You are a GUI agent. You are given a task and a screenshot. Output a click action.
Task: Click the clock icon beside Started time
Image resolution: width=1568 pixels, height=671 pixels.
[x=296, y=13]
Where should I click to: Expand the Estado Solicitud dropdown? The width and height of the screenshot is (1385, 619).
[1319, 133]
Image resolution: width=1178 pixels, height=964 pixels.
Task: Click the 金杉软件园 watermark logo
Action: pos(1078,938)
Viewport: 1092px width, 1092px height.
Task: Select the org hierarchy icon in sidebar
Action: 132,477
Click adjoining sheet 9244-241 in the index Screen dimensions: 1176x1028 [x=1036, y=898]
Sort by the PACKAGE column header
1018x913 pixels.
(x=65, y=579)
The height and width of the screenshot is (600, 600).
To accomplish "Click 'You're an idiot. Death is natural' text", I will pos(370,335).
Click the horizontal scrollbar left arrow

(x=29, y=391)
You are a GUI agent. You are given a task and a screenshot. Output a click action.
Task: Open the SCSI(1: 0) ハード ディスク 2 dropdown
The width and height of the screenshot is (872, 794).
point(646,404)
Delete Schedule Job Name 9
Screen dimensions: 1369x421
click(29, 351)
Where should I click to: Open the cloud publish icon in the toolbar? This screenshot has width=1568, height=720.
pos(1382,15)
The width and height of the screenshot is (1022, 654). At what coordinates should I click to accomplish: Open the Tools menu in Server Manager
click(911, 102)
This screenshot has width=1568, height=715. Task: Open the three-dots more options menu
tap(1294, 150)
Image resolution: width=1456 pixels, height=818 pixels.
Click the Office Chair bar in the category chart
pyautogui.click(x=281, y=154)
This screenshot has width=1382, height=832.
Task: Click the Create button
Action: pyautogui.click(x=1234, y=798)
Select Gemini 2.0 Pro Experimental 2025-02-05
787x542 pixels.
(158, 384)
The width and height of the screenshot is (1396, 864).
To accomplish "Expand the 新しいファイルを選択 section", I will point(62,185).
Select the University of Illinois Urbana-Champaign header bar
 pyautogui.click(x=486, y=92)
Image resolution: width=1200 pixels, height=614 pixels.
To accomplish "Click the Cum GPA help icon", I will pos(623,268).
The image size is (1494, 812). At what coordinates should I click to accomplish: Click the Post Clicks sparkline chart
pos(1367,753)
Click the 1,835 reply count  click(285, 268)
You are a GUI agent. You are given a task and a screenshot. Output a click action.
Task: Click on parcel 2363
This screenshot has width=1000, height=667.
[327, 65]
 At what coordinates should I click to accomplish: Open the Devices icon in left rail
***
Show every line of the listing above that contains the string "Select", copying each line in full. Matches are case-sensitive.

Task: Select the org hierarchy icon in sidebar
Select Gemini 2.0 Pro Experimental 2025-02-05
Select the University of Illinois Urbana-Champaign header bar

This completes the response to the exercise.